/---
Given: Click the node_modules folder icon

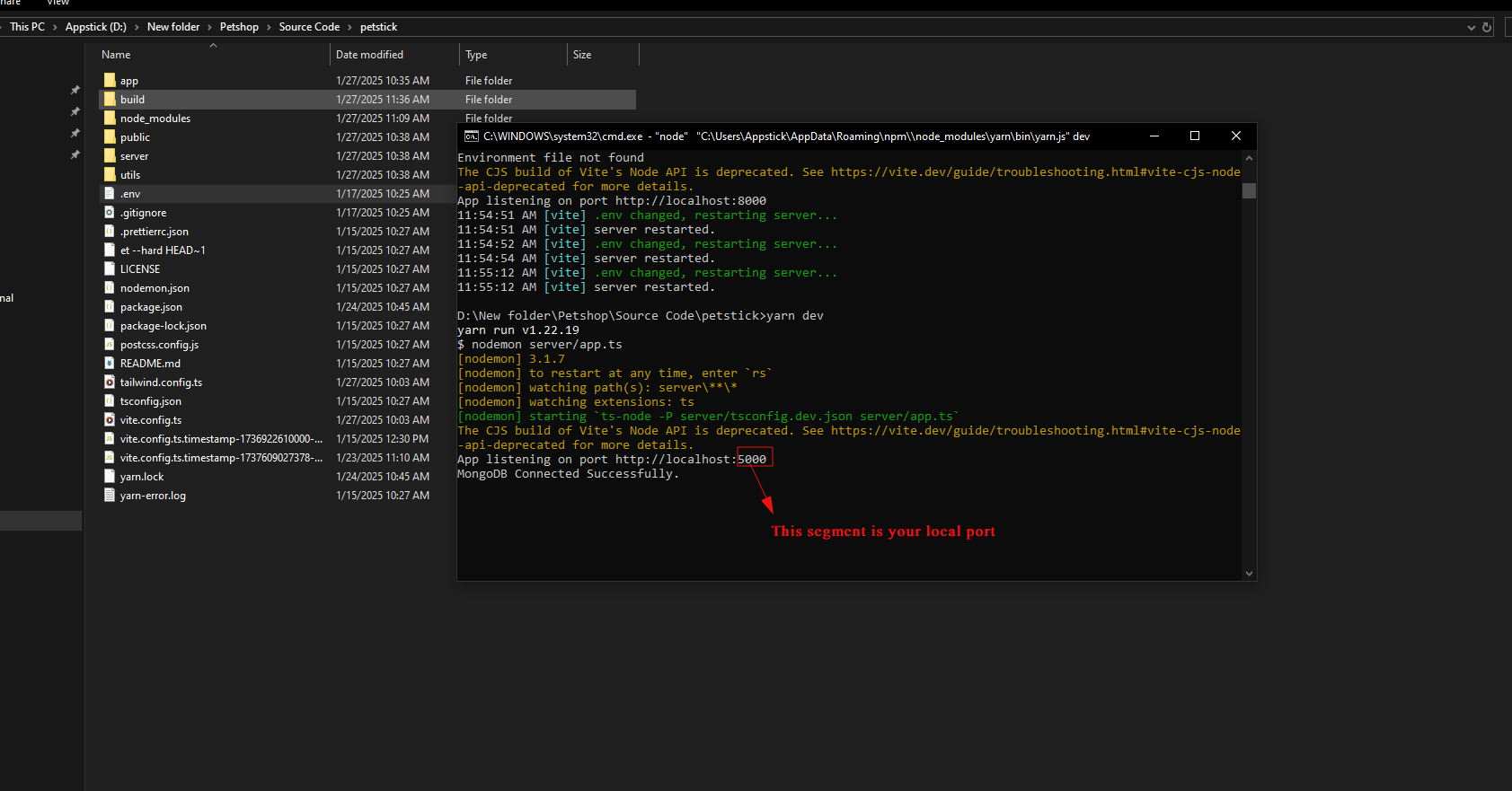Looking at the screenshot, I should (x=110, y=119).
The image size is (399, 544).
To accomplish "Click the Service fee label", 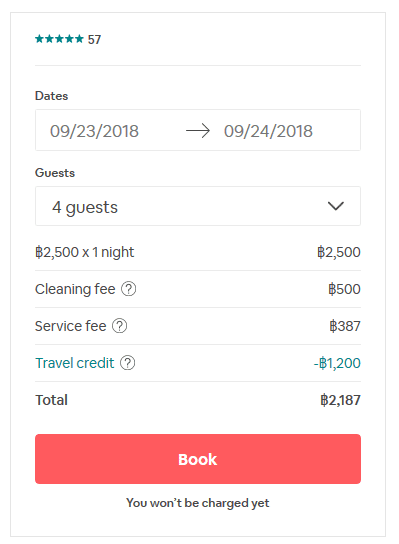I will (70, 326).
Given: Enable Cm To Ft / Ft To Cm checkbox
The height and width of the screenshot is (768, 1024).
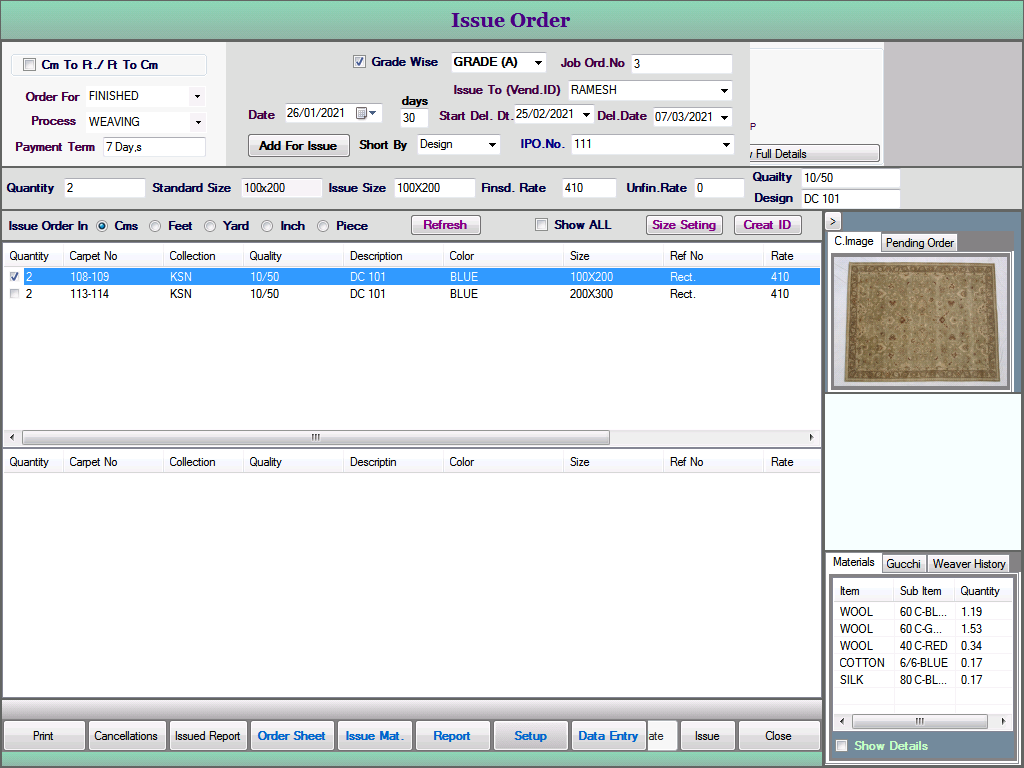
\---
**WORK INSTRUCTION**
Nothing but the lines from the line with "Given: Enable Cm To Ft / Ft To Cm checkbox" through the last line of the listing should be copied, exactly and with both ends kept. Leave pictures out.

**ANSWER FOR THIS EXERCISE**
Given: Enable Cm To Ft / Ft To Cm checkbox
The height and width of the screenshot is (768, 1024).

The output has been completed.